Owners, vendors, praise GOWD's return downtown

Turns out Joe Davis' hassle of packing up and moving downtown Sunday was worth it after all.

"I probably did more business Monday than Saturday and Sunday combined," said Davis, a Broomfield vendor who finished his fourth Grand Olde West Days celebration Monday.

Davis was among numerous vendors who set up early Saturday in the parking lot of the Moffat County Fairgrounds -- many of them wondering how sales would be impacted as part of Memorial Day's Yampa Avenue street festival.

Vendors this year returned downtown for Memorial Day after spending previous three-day weekends camped at the fairgrounds.

"I was happy with the move and I think it's definitely the way to go," said Davis, who sells various nostalgic items and sports memorabilia.

"But I'd come back as long as I can have those entire three days."

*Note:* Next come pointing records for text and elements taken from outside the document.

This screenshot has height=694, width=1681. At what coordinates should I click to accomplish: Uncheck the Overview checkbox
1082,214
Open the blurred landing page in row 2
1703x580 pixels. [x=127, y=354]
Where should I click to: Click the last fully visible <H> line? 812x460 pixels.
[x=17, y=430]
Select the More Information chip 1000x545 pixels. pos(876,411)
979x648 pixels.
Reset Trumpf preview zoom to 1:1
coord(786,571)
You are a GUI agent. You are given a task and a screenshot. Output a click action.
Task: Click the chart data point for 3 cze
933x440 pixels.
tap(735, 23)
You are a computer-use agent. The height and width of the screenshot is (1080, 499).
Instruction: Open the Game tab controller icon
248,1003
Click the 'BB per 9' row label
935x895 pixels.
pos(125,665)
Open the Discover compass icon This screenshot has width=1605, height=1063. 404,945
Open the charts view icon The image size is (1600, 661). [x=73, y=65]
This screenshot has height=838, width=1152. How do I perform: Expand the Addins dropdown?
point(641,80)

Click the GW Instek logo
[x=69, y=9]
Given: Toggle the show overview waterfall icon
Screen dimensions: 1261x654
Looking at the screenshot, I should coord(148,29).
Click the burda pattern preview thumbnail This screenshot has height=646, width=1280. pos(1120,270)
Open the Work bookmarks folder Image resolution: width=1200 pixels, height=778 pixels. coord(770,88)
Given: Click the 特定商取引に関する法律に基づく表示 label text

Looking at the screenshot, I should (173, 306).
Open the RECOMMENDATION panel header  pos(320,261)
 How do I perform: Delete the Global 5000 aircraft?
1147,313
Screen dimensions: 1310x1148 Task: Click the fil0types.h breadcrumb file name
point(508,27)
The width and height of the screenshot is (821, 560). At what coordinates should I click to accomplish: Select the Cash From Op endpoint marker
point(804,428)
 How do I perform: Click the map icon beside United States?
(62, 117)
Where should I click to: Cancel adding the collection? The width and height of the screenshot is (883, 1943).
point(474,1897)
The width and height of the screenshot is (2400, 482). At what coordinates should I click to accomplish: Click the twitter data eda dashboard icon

While sales varied from tent to tent, vendors and business owners largely praised organizers for bringing back Memorial Day's traditional downtown fanfare.

After years of selling elsewhere, Craig's Audrey and Glenn Prichard offered their assortment of hand-crafted items Monday for the first time during Grand Olde West Days.

While supportive of the downtown vending approach, Monday wasn't a financial windfall, Glenn said.

"It was OK ... wasn't anything to brag about," Glenn Prichard said.

Both Pritchard's and Davis' lone complaint were entry fees -- $80 for a 10-by-10-foot booth in Monday's festival.

"We paid $69 for three days in Rifle (Rendezvous)," Prichard said of the weekend prior to Memorial Day.

"I don't know if we're going to get in it (GOWD) next year," he said.

Sluggish sales couldn't be pinned on turnout Monday. Carol Wilson, a Grand Olde West Days organizer and owner of Neolithics, offered a rough estimate of 6,000 strolling Yampa Avenue under sunny skies.

"There's no real good way to count noses," she said.

Several businesses choosing to remain open reported brisk sales.

"We did double what we normally do on any given weekday," Wilson said.

Just north of Wilson's shop, the Museum of Northwest Colorado set a one-day attendance record of 1,780 visitors. The museum's previous one-day best was 1,700 -- a record set during 2000's Grand Olde West Days

The museum debuted its Buffalo Bill collection Memorial Day.

"People were really ecstatic to have that sense of community again downtown and see their neighbors," said Mary Pat Dunn, exhibit coordinator with the museum.